UNITED STATES DISTRICT COURT DISTRICT OF CONNECTICUT
Aug 21, 2014
NO. 3:11-CV-1936(EBB) (D. Conn. Aug. 21, 2014)

Opinion

NO. 3:11-CV-1936(EBB)

08-21-2014

Carlos Rodriguez v. United States of America


Ruling on Motion to Vacate, Set Aside or Correct Sentence

The petitioner, Carlos Rodriguez ("Rodriguez"), moves, pro se, pursuant to 28 U.S.C. § 2255, to vacate, set aside or correct his September 3, 2009 sentence of 188-months incarceration and eight-years supervised release. The sentence was imposed after Rodriguez pleaded guilty to a substitute information charging conspiracy to possess with intent to distribute 500 grams or more of cocaine, in violation of 21 U.S.C. §§ 841 (a)(1) & (b)(1) (B). In support of his petition, Rodriguez asserts that he received constitutionally ineffective assistance of counsel in connection with his agreement to plead guilty; was denied his Fifth Amendment right to due process in connection with his guilty plea and sentencing; and his sentence is substantively and procedurally unreasonable. In opposition, the government asserts that Rodriguez's petition is barred by the waiver provision in his plea agreement and his claims are without legal and factual merit.

Because Rodriguez is proceeding pro se, the Court construes his claims and arguments using less stringent standards than those applied to arguments drafted by attorneys. Haines v. Kerner, 404 U.S. 519, 520 (1972).
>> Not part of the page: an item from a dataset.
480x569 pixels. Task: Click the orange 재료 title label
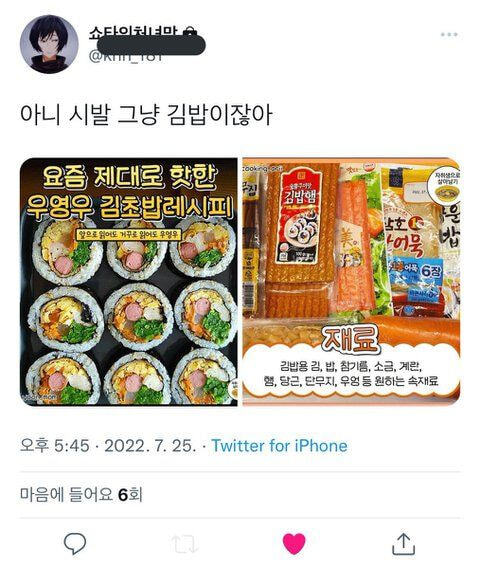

As explained below, the Court finds that Rodriguez has failed to meet his heavy burden of proving that his counsel's conduct did not fall within the wide range of reasonable professional assistance and that his other claims, even if they had merit, were validly waived and are procedurally barred. Accordingly, for the following reasons, his petition [doc. #1] is DENIED. Background

On April 9, 2008, Rodriguez was charged by indictment with one count of conspiracy to possess with intent to distribute and to distribute 5 kilograms or more of cocaine and 50 grams or more of cocaine base. Thereafter, the government filed a second offender notice subjecting him, inter alia, to a mandatory minimum ten-year sentence. Subsequently, on January 23, 2009, pursuant to a written plea agreement, Rodriguez waived his right to indictment and pleaded guilty to a substitute information charging conspiracy to possess with intent to distribute 500 grams or more of cocaine. Prior to entry of his guilty plea, Rodriguez acknowledged that, as a result of the second offender notice, he faced a mandatory-minimum ten-year sentence. In addition, the parties stipulated that Rodriguez's offense conduct involved 4.5 kilograms of cocaine and 425 grams of cocaine base and, based on that quantity, his base offense level under the guidelines would be 32. The parties also agreed that Rodriguez was an organizer and leader under U.S.S.G. § 3B1.1, and that this would increase his offense level by two points, to 34. The government agreed to a three-level reduction for acceptance of responsibility, which would result in a total guideline offense level of 31. The parties also agreed that Rodriguez was in Criminal History Category ("CHC") VI and, based on that CHC and a total offense level of 31, his guideline sentencing range was 188 to 235 months. Rodriguez reserved the right to seek a downward departure or a non-guideline sentence. He also agreed to waive his right to appeal or collaterally attack his conviction and sentence provided his sentence did not exceed the agreement's stipulated guideline range, i.e., 235 months.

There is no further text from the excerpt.